Victoria has already tried several times to convince the king to change his mind about the Spanish marriage, but she is continually rebuffed. The French do not mix business and pleasure, she is told as they feast on tiny birds (ortolans) killed by drowning in Armagnac and towers of crème puffs (for those in the know, a croquembouche). Later, as the two monarchs saunter through a hothouse filled with citrus trees, Louis Philippe deftly waltzes away from the subject.
But he finally allows the topic to be discussed in the privacy of a salon. The situation looks like a zero sum game, so Albert suggests that everyone remain neutral; neither Louis Philippe’s son nor Leopold’s choice will marry the Spanish princess. Victoria sugarcoats this suggestion, and Louis Philippe easily acquiesces – though he never quite says he’ll follow through with that plan.

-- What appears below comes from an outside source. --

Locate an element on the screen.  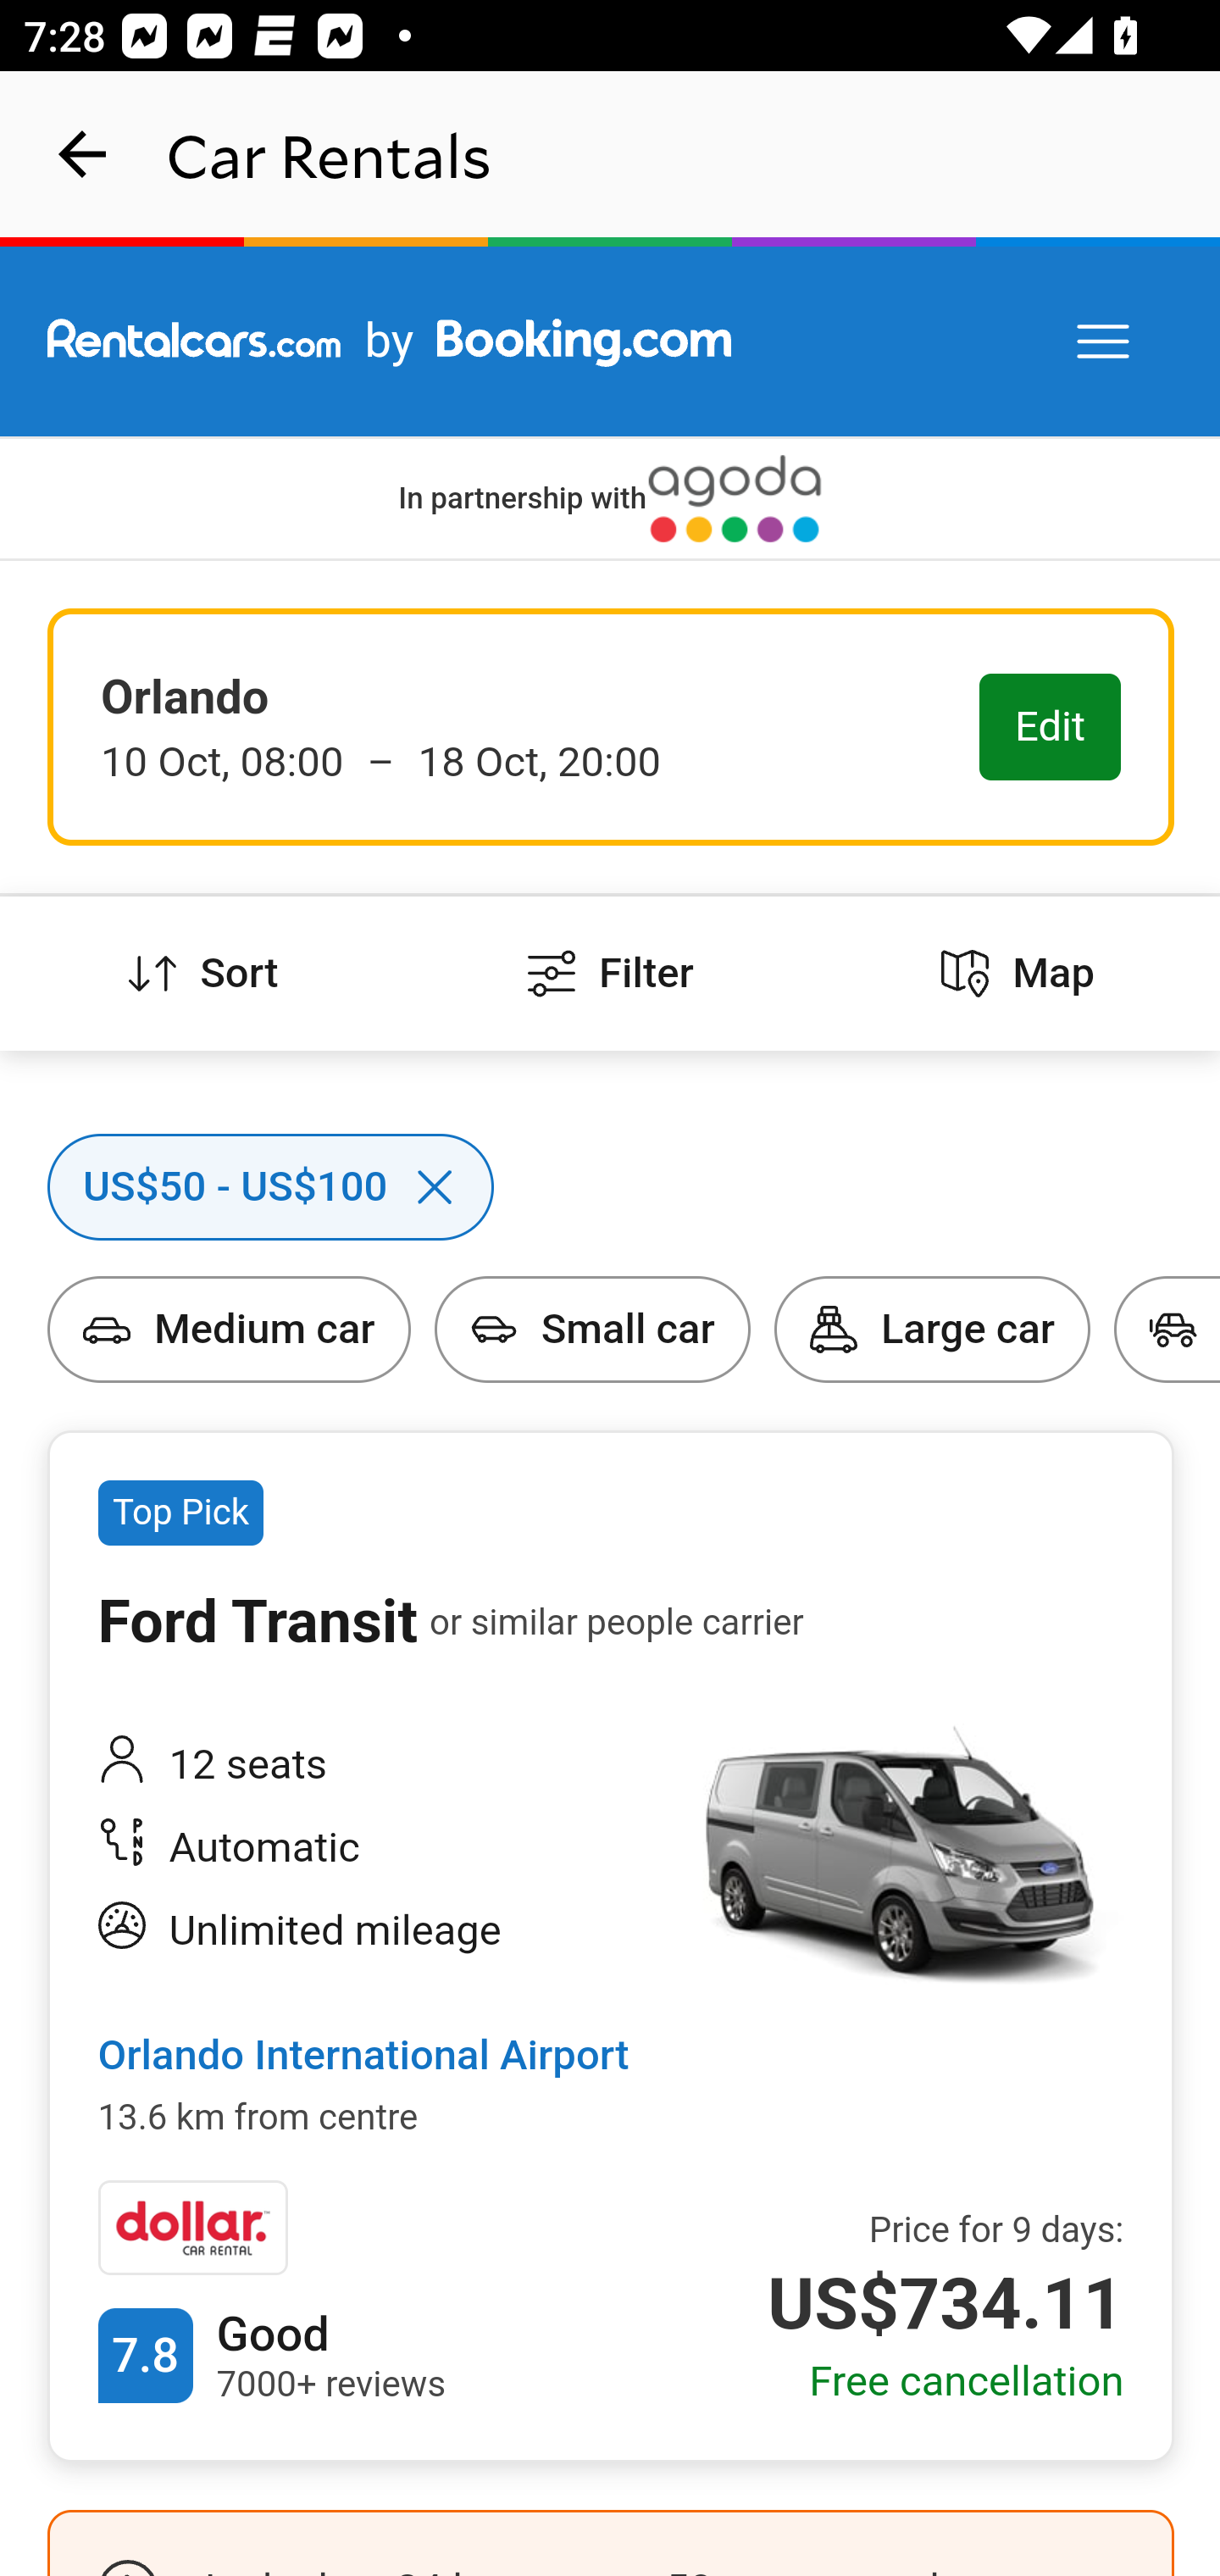
Sort is located at coordinates (204, 974).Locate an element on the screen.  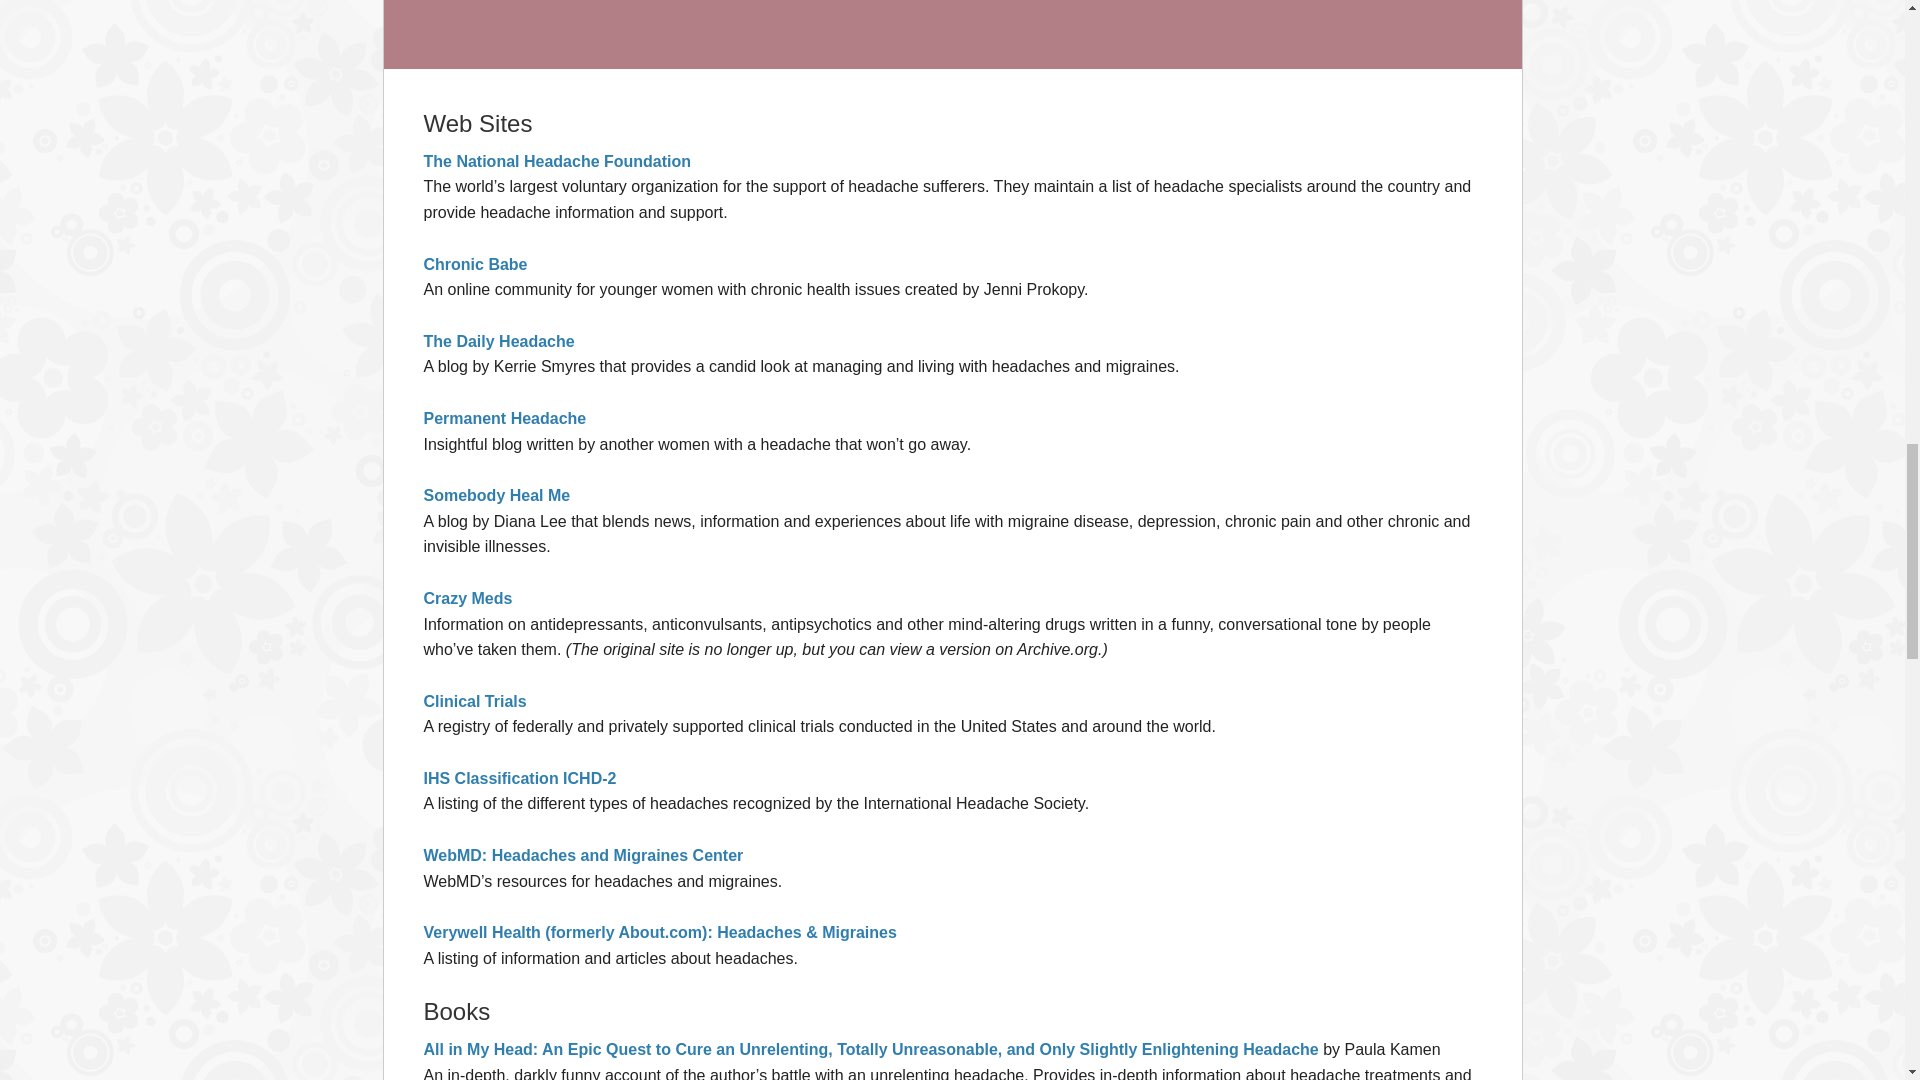
Clinical Trials is located at coordinates (475, 701).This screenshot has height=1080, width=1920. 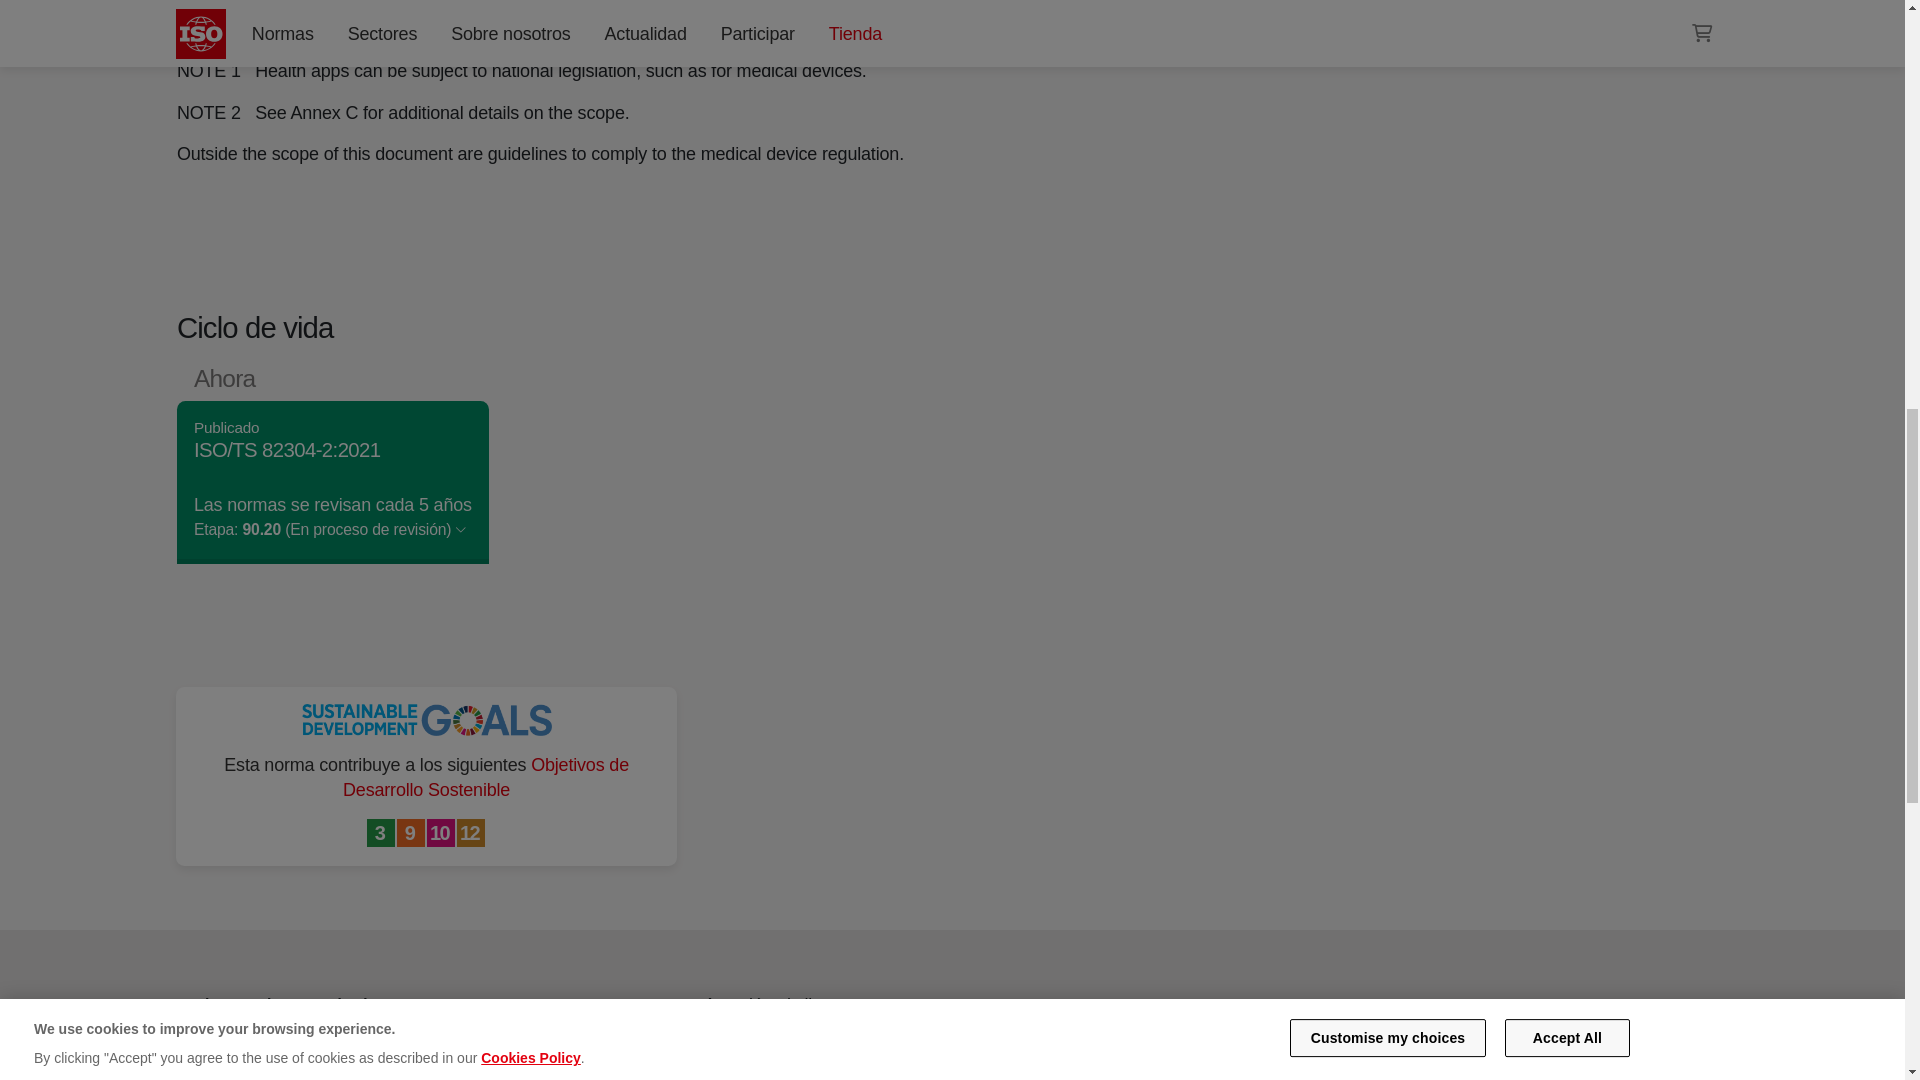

The British entourage returns to England in high spirits – Victoria and Albert have saved the British relationship with the French, and their marriage in turn has been saved, now that they’re both happy again. Except that, back home, they soon learn that Louis Philippe’s son is engaged to the Spanish princess. Master of duplicity, indeed. One bit of good news (depending on your viewpoint) does arrive: Victoria is pregnant, again. (Seems like babies are coming every couple of vepisodes now.)
While Victoria and Albert’s relationship is repaired, Skerrett and Francatelli’s has worsened. The chef has been spied kissing the hand of an elegant woman in a carriage, and is also receiving scented “billet-doux,” love letters. Needless to say, Skerrett is a bit jealous. Victoria and Albert may not have any more secrets between them, but Francatelli and Skerrett certainly do.